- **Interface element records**

* * * *

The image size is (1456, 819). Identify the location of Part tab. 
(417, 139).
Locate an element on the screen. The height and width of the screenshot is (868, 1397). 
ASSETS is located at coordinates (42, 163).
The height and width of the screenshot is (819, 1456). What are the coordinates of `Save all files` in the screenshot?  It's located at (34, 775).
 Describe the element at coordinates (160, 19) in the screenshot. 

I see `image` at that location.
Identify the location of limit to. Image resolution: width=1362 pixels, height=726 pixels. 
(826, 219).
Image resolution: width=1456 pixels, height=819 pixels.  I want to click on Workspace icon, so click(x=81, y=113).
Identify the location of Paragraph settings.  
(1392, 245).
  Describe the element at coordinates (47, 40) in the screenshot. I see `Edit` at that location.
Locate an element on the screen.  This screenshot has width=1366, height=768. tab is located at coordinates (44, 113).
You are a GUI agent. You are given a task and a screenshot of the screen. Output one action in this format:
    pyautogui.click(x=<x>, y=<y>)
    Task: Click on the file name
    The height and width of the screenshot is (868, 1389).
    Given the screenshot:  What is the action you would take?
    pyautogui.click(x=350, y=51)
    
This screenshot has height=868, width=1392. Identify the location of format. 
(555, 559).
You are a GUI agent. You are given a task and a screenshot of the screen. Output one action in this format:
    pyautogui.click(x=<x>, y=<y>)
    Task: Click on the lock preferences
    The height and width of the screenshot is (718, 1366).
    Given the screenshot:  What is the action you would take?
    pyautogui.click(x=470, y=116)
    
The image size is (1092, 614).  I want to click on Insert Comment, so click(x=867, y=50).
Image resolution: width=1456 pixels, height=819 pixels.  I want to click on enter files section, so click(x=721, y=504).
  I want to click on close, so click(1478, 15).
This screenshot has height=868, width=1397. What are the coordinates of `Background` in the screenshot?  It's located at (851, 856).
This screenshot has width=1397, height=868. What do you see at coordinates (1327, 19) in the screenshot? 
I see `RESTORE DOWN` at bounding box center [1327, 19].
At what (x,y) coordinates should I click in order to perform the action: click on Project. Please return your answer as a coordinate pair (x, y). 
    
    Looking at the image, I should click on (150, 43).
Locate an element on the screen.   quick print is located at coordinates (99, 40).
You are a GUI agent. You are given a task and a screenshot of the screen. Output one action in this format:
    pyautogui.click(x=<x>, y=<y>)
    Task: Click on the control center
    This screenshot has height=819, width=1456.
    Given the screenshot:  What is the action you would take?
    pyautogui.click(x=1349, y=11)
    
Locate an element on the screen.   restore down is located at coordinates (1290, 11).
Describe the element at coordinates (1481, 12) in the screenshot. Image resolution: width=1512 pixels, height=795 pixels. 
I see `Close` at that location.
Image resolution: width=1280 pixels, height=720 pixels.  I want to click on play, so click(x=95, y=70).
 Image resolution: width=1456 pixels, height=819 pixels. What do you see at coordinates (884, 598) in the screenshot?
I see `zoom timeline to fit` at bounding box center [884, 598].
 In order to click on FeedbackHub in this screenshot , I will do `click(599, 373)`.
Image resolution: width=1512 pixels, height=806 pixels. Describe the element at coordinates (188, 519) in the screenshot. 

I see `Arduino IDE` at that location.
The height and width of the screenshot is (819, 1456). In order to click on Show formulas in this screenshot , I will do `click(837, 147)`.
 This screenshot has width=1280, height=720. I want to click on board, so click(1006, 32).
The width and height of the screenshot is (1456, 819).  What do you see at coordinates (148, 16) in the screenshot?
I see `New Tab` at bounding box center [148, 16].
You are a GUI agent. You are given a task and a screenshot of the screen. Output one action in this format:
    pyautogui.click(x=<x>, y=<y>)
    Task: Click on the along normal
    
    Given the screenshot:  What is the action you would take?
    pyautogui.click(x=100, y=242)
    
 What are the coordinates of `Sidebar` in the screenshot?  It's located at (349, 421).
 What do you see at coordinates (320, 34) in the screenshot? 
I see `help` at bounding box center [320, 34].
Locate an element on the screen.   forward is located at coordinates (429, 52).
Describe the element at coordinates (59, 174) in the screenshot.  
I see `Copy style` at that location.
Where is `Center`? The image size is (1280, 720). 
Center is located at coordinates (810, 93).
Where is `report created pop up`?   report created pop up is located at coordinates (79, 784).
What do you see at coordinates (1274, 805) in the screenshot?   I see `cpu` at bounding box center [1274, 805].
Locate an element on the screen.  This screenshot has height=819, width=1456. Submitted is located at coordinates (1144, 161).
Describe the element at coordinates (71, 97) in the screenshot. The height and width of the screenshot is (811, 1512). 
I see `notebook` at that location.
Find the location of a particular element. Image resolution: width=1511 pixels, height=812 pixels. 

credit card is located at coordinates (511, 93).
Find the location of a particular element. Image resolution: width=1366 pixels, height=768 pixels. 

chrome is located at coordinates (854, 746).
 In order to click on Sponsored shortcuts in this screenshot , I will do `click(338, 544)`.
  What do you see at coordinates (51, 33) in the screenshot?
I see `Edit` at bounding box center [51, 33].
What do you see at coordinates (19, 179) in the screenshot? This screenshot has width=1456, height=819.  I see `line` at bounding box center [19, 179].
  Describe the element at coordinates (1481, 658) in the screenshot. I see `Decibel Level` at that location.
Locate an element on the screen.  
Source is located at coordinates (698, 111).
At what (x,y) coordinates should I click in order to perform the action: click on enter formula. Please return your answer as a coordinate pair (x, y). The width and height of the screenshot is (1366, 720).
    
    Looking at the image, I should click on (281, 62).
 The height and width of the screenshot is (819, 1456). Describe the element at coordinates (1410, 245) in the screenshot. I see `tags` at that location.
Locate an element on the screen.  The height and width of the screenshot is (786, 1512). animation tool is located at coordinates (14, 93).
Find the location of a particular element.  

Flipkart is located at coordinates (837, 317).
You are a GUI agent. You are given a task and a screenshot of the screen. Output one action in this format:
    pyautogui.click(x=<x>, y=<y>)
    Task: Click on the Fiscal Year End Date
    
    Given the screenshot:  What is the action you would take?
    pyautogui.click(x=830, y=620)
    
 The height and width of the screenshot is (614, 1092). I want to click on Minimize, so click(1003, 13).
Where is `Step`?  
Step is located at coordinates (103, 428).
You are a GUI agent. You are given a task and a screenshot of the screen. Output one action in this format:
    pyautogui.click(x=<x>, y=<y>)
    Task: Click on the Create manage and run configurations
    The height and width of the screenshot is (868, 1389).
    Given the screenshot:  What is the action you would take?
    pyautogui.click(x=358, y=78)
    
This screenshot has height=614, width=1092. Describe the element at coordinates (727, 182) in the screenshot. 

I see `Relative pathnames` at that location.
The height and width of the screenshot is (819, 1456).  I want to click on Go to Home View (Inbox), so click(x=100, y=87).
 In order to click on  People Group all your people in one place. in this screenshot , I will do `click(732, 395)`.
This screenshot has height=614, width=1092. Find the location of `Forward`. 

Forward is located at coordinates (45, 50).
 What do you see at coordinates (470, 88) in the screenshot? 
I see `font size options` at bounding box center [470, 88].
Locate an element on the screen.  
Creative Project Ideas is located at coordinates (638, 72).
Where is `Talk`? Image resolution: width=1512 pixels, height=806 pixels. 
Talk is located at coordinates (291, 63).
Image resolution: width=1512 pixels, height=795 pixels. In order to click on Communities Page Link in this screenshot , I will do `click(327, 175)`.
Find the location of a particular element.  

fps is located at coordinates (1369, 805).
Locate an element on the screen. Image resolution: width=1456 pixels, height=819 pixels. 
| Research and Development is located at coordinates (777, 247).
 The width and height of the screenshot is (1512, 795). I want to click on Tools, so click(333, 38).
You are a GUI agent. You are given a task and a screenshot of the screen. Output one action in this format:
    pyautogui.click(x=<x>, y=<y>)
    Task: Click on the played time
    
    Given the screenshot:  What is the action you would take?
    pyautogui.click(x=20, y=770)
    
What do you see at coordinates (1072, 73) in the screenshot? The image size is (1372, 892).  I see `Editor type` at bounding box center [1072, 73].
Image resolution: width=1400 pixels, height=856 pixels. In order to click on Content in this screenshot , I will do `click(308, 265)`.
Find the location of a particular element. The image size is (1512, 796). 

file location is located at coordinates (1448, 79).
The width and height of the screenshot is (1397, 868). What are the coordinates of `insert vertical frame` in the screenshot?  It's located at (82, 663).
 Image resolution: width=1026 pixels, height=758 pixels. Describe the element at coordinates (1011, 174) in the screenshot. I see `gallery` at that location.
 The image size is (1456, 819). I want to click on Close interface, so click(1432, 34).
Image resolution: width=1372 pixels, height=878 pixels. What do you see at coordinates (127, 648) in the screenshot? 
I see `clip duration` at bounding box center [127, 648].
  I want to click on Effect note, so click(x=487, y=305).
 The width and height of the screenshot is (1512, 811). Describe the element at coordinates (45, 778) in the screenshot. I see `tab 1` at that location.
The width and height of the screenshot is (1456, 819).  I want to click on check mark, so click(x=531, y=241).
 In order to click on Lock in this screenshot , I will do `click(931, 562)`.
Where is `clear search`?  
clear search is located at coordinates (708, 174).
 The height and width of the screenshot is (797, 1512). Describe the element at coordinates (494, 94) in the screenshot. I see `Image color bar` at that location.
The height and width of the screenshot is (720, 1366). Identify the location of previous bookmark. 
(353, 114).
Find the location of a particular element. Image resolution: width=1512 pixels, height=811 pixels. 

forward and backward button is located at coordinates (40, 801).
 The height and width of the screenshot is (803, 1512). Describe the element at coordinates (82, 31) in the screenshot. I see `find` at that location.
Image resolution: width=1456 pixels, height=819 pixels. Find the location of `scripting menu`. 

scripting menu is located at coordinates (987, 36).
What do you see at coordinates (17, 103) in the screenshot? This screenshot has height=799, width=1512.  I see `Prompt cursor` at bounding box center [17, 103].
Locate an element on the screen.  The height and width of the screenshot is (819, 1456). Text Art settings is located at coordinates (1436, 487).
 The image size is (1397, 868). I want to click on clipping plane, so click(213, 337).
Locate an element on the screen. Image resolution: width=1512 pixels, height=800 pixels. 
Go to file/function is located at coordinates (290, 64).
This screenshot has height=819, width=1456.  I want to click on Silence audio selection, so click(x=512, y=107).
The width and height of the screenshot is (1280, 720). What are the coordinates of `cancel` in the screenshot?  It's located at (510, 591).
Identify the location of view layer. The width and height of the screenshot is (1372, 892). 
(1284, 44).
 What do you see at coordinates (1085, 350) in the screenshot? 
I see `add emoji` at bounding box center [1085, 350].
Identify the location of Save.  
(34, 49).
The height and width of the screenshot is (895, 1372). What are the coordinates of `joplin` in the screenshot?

* * * *

- **PROBLEM DESCRIPTION**
Copy out the rows word for word, starting at the line that contains "Identify the location of Save." and ending at the last line of the rows.

- **TASK OUTPUT**
Identify the location of Save.  
(34, 49).
The height and width of the screenshot is (895, 1372). What are the coordinates of `joplin` in the screenshot?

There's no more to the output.